水力、火力、原子力、太陽光、風力、地熱などの発電所を運営し、電気を作る部門です。

(2)送配電部門

発電所から消費者までつながる送電線・配電線などの送配電ネットワークを管理します。

物理的に電気を家庭に届けるのは、この部門の役割です。

また、ネットワーク全体で電力のバランス(周波数等)を調整し、停電を防ぎ、電気の安定供給を守る要となるのも、この部門です。

(2)送配電部門 の補足

 送配電網全体で電気の需要と供給のバランスをとる「需給管理」や、電柱や電線など送配電網の建設・保守業務については、スケールメリットの観点などから、一社が一元的に行うほうが効率的という状況があります。

 地域のすみずみまで張り巡らされた送配電網を一元的に管理することで、二重投資を防ぐこともできます。

 こうした背景から、送配電部門に関しては、発電部門や小売部門のように自由化で新規参入を促す方法ではなく、これまでのように、ひとつの事業者が地域独占的にサービスを提供する形態は残しつつも、さまざまな事業者が送配電網を公平に利用できるよう、中立性を高める改革が進められ、

 送配電網の中立性を確保する方法のひとつが、「法的分離」(送配電部門の分社化)であり、

 2020年4月より開始されています。

経済産業省 省エネルギー庁 2020年、送配電部門の分社化で電気がさらに変わる

https://www.enecho.meti.go.jp/about/special/tokushu/denryokugaskaikaku/souhaidenbunshaka.html

(3)小売部門

消費者と直接やりとりをし、料金メニューの設定や、契約手続などのサービスを行います。

また、消費者が必要とするだけの電力を発電部門から調達するのも、この部門の役割です。

電力小売全面自由化により、 (3)小売部門 において、新たに事業者が自由に参入できるようになっています

経済産業省 省エネルギー庁 電力供給の仕組み

https://www.enecho.meti.go.jp/category/electricity_and_gas/electric/electricity_liberalization/supply/

電力小売りの自由化とは

 以前は、家庭や商店向けの電気は、各地域の電力会社(東京電力、関西電力等)だけが販売しており、家庭や商店では、電気をどの会社から買うか選ぶことはできませんでした。

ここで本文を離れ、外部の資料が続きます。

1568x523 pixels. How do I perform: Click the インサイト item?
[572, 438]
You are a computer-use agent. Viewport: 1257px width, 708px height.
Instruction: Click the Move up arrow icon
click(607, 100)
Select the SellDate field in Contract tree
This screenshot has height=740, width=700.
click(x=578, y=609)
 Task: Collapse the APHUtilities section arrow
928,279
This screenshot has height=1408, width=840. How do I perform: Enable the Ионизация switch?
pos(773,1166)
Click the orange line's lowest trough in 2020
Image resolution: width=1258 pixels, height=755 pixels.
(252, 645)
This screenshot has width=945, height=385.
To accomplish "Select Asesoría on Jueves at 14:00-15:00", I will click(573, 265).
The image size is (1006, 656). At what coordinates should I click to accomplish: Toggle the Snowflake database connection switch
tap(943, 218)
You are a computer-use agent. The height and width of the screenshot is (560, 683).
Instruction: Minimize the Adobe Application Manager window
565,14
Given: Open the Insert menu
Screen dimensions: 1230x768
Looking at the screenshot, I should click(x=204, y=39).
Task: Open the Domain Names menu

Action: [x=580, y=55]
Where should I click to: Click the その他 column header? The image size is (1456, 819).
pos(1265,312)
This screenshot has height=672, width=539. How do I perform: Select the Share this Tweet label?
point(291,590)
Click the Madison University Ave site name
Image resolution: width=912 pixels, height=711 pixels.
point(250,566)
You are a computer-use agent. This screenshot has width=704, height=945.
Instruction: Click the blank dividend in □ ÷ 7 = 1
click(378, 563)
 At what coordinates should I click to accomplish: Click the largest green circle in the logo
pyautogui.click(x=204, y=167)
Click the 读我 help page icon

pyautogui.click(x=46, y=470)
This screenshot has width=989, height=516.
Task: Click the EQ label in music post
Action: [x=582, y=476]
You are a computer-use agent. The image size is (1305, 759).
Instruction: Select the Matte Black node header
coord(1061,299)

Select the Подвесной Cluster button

 そこから、電気の小売業への参入が全面自由化され、家庭や商店も含む全ての消費者が、電力会社や料金メニューを自由に選択できるようになりました。

 それにより、ライフスタイルや価値観に合わせ、電気の売り手やサービスを自由に選べるようになっています。


電力小売りの自由化の歴史

 2000年3月;「特別高圧」区分の大規模工場やデパート、オフィスビルが電力会社を自由に選ぶことができるようになり、新規参入した電力会社「新電力」からも電気を購入することが可能になりました。

 2004年4月・ 2005年4月;「高圧」区分の中小規模工場や中小ビルに拡大

 2016年4月1日;「低圧」区分の家庭や商店などに拡大

 これにより、全面自由化となりました。

経済産業省 省エネルギー庁 電力の小売全面自由化って何?

https://www.enecho.meti.go.jp/category/electricity_and_gas/electric/electricity_liberalization/what/

販売電⼒量の推移

 2022年8月実績として、各地域の電力会社(東京電力、関西電力等)などではなく、電力の小売りの自由化により参入した新電⼒の販売電⼒量は154.4億 kWhでした。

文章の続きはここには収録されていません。